Не могу сказать, что я была счастлива. Чувство, которое я питала к Горацию, было и всегда будет для меня необъяснимым. Можно сказать, что это было почтение, смешанное со страхом. Впрочем, такое впечатление он производил на всех. Даже оба друга его, свободные в обращении с ним, редко противоречили ему и всегда уступали, если не как начальнику, то по крайней мере как старшему брату. Хотя оба они были ловки и сильны физически, но не имели его силы. Граф переделал бильярдную залу в фехтовальную, одна из аллей сада была предназначена для стрельбы; и каждый день эти господа упражнялись на шпагах и пистолетах. Иногда я присутствовала при этих поединках. Тогда Гораций бывал скорее их учителем, чем противником. Во всех этих упражнениях он сохранял то страшное спокойствие, которое я видела сама у госпожи Люсьен, и многие дуэли, всегда оканчивающиеся в его пользу, доказывали, что это хладнокровие, столь редкое у людей, попадающих в критические ситуации, никогда его не оставляло. Итак, странная вещь! Гораций оставался для меня, несмотря на искреннюю дружбу, существом высшим и непохожим на других людей.
Сам он казался счастливым, по крайней мере, любил повторять это, хотя беспокойство никогда не покидало его лица.
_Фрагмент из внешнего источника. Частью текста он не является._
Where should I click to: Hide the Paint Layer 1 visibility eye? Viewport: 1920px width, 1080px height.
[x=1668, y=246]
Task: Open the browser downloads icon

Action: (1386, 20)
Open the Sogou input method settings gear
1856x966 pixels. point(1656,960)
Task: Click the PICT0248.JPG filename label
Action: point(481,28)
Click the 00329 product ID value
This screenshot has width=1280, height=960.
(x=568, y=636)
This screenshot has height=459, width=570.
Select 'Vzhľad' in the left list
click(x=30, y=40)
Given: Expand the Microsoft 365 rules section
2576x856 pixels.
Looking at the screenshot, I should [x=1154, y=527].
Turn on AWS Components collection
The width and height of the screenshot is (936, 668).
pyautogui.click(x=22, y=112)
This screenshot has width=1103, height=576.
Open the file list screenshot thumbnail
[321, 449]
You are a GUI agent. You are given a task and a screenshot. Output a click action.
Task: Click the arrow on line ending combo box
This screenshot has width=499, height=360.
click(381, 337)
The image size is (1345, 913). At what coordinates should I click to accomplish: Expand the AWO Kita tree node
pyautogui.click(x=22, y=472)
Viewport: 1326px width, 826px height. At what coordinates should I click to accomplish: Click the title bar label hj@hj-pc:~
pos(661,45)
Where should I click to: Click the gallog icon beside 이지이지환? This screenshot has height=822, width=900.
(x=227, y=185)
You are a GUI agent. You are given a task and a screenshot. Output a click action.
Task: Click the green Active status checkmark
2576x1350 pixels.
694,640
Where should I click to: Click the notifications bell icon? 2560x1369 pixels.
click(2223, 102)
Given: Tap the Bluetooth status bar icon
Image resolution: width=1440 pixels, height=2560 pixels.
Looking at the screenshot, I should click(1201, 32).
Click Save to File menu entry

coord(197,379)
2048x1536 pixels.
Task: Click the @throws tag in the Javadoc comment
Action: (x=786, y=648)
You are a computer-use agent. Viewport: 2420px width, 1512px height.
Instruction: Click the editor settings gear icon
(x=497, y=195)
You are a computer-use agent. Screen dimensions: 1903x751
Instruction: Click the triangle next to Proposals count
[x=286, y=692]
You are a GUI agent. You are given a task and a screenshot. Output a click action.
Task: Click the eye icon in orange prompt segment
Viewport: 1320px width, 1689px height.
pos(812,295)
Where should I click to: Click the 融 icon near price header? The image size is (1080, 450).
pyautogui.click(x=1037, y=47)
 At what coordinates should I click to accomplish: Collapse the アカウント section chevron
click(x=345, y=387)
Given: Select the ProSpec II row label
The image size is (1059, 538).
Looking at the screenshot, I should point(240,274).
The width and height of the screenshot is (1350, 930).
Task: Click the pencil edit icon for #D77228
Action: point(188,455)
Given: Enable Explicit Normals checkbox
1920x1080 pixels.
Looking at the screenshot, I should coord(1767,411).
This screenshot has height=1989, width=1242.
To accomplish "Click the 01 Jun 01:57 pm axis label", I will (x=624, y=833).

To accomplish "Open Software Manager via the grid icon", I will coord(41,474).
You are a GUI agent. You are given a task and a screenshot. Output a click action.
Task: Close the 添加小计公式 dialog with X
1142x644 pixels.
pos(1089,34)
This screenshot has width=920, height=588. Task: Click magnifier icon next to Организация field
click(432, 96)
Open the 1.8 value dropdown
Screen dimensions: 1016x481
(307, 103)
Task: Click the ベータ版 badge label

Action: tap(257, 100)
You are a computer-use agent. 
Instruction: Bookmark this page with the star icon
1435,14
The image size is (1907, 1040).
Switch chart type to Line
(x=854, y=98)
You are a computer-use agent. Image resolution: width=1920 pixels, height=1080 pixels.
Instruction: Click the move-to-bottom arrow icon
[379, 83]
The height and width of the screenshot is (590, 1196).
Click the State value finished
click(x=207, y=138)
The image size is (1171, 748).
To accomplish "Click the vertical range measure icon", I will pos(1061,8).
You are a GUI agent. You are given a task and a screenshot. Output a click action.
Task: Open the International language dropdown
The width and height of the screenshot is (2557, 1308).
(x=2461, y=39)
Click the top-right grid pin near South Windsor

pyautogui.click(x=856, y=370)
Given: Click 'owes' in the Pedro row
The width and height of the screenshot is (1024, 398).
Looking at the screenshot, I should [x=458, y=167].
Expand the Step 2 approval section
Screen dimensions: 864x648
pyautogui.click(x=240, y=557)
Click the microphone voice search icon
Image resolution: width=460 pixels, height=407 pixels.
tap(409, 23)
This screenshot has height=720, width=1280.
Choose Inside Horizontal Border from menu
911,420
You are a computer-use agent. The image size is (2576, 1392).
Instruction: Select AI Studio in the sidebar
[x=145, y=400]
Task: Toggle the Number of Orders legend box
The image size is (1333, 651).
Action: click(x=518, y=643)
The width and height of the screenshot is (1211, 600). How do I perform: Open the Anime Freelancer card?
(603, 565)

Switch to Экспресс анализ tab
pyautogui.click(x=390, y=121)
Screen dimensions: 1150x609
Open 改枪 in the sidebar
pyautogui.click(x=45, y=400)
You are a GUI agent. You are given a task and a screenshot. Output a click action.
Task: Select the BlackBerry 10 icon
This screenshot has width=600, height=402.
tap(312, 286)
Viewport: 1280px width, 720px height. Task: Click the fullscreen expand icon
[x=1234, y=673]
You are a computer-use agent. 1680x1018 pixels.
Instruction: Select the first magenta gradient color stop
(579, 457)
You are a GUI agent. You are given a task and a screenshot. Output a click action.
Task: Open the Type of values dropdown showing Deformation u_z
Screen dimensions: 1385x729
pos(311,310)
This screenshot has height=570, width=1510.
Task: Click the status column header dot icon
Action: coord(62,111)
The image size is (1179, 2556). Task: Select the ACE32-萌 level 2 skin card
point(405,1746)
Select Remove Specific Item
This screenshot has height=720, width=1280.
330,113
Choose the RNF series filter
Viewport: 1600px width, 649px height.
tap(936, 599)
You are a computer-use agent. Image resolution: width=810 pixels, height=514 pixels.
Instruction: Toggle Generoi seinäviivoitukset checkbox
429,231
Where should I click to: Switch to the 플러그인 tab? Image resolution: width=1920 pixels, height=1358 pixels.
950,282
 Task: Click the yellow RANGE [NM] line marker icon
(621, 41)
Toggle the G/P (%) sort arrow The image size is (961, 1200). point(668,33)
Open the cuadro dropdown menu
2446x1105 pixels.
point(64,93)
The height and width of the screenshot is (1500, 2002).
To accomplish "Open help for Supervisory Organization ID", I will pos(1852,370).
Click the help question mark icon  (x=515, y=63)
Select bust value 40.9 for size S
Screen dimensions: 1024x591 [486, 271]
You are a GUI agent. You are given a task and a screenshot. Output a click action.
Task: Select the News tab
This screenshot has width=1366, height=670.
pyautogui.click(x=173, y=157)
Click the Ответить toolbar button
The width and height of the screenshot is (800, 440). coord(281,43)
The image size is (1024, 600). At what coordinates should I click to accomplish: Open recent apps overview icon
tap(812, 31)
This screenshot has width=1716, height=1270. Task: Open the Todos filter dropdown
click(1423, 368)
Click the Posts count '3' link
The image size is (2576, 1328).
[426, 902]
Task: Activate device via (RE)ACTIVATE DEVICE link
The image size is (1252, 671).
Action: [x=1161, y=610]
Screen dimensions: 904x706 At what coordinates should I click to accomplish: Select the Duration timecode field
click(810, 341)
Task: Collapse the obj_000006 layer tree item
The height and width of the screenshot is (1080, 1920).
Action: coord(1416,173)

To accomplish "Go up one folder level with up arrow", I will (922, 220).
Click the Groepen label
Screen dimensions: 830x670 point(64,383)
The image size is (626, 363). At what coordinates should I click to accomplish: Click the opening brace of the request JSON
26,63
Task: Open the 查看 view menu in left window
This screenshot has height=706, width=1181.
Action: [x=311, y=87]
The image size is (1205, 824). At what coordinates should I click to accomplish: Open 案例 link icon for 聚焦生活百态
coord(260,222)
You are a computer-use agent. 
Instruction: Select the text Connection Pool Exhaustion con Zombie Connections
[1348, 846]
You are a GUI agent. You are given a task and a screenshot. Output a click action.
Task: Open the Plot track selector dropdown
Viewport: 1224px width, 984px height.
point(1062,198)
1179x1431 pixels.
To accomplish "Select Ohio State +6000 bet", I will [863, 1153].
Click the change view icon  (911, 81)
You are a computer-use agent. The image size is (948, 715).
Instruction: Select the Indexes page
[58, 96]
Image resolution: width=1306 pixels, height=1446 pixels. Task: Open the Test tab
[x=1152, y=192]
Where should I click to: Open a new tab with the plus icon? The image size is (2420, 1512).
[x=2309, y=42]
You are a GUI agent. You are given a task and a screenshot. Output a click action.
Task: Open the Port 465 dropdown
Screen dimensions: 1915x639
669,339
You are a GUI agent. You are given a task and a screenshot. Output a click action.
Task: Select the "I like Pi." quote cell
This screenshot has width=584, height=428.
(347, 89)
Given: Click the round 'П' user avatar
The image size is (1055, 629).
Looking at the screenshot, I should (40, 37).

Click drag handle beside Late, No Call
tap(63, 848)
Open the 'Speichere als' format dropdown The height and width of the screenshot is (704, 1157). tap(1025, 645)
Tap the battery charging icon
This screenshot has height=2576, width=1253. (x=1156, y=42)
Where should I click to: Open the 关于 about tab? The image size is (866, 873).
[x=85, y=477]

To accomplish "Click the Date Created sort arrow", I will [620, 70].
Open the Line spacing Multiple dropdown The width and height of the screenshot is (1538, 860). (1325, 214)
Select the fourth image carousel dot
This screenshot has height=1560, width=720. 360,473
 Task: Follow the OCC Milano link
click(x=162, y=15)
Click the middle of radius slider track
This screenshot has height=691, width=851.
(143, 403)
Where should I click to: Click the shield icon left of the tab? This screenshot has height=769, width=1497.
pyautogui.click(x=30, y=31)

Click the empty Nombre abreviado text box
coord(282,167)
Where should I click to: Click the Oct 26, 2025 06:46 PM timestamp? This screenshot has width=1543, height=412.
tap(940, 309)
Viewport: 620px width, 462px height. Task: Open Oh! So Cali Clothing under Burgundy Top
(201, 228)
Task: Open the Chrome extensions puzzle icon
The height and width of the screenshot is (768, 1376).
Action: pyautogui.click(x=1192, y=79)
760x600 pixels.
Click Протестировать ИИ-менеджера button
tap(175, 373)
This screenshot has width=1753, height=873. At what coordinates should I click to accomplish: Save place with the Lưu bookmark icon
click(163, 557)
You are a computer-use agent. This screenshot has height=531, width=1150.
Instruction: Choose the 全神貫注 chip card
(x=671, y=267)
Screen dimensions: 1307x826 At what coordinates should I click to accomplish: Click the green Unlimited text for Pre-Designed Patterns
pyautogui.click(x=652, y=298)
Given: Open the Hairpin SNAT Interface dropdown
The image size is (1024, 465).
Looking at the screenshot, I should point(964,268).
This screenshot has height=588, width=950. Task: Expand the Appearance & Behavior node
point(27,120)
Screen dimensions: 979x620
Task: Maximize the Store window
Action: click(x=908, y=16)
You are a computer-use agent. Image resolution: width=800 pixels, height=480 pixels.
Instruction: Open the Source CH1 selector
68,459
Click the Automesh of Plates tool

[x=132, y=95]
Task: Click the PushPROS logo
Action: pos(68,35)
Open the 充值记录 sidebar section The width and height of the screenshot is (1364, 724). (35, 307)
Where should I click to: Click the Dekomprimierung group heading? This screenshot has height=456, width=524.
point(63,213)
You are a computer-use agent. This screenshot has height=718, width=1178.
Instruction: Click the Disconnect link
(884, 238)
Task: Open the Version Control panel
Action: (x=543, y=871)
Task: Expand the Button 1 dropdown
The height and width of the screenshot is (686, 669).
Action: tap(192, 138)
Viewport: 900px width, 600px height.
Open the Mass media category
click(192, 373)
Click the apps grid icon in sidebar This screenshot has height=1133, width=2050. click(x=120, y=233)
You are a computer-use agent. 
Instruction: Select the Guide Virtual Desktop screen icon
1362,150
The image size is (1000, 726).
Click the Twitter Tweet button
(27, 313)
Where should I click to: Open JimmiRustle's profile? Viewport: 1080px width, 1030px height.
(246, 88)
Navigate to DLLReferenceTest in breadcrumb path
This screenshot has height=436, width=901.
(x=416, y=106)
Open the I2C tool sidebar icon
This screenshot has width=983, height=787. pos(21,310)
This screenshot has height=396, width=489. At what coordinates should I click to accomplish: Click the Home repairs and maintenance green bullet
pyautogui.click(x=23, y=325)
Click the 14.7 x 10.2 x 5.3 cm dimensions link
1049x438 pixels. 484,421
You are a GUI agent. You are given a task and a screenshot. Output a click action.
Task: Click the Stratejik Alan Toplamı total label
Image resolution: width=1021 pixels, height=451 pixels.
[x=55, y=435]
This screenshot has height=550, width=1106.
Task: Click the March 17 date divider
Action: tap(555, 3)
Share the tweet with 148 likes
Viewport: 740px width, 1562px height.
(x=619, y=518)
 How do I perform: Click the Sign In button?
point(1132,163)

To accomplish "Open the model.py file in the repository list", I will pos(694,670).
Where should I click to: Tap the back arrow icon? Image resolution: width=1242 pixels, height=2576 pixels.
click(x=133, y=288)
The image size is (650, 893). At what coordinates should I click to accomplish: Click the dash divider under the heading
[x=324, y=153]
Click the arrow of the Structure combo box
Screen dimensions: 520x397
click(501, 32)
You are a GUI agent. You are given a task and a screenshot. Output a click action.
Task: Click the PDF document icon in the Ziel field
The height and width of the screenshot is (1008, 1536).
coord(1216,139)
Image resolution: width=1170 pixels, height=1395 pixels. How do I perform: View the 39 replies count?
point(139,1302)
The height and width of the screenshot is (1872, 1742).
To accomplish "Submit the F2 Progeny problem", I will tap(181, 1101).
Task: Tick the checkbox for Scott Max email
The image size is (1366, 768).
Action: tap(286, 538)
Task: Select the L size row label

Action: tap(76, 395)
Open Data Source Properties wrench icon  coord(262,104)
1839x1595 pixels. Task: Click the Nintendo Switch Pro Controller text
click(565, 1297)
Иногда страшные сновидения тревожили его, и тогда этот человек, спокойный и храбрый днем, пробуждаясь, дрожал от ужаса, как ребенок. Он приписывал это приключению, случившемуся с его матерью во время беременности: остановленная в Сьерре разбойниками, она, привязанная к дереву, видела, как зарезали путешественника, ехавшего по одной с ней дороге. Из этого рассказа следовало заключить, что он видел обычно во сне сцены грабежа и разбоя. Чтобы предотвратить повторение этих сновидений, а не из страха, ложась спать, он клал всегда у изгловья своей постели пару пистолетов. Это сначала меня очень пугало, я боялась, что он в припадке сомнамбулизма начнет стрелять, но постепенно я успокоилась и привыкла смотреть на это как на предосторожность. Но другую его странность я и сейчас не могу объяснить себе: днем и ночью постоянно держали оседланную лошадь, готовую к отъезду.
Зима прошла в вечерах и балах. Граф был очень щедр; его приемы соединились с моими, и наш круг знакомств удвоился. Он везде провожал меня с чрезвычайной учтивостью, и, что более всего удивило свет, перестал играть. На весну мы уехали в деревню.
Там вновь нахлынули воспоминания: возобновились знакомства, и мы проводили время то у себя, то у своих соседей. Госпожу Люсьен и ее детей мы продолжали считать вторым нашим семейством. Итак, положение мое почти совсем не изменилось, и жизнь моя текла по-прежнему. Одно только иногда тревожило: беспричинная грусть, которая все сильнее и сильнее овладевала Горацием, и сновидения, становившиеся более и более ужасными. Часто я подходила к нему во время этих дневных беспокойств или будила его ночью, но, как только он замечал меня, лицо его принимало выражение спокойное и холодное, всегда поражавшее меня. Однако оно не могло обмануть: я видела, как велико расстояние между его показным спокойствием и настоящим счастьем.
В начале июня Генрих и Макс, молодые люди, о которых я уже говорила, приехали к нам. Я знала об их дружбе с Горацием, и мы, я и моя матушка, приняли их, как братьев и сыновей. Их разместили в комнатах, смежных с нашими. Граф велел провести колокольчик особого устройства из своей комнаты к ним и от них к себе; приказал, чтобы держали постоянно готовыми вместо одной — три лошади. Горничная моя сказала мне потом, а она узнала это от слуг, что и эти господа имели такую же привычку, как мой муж, и спали не иначе, как с парой пистолетов у изголовья.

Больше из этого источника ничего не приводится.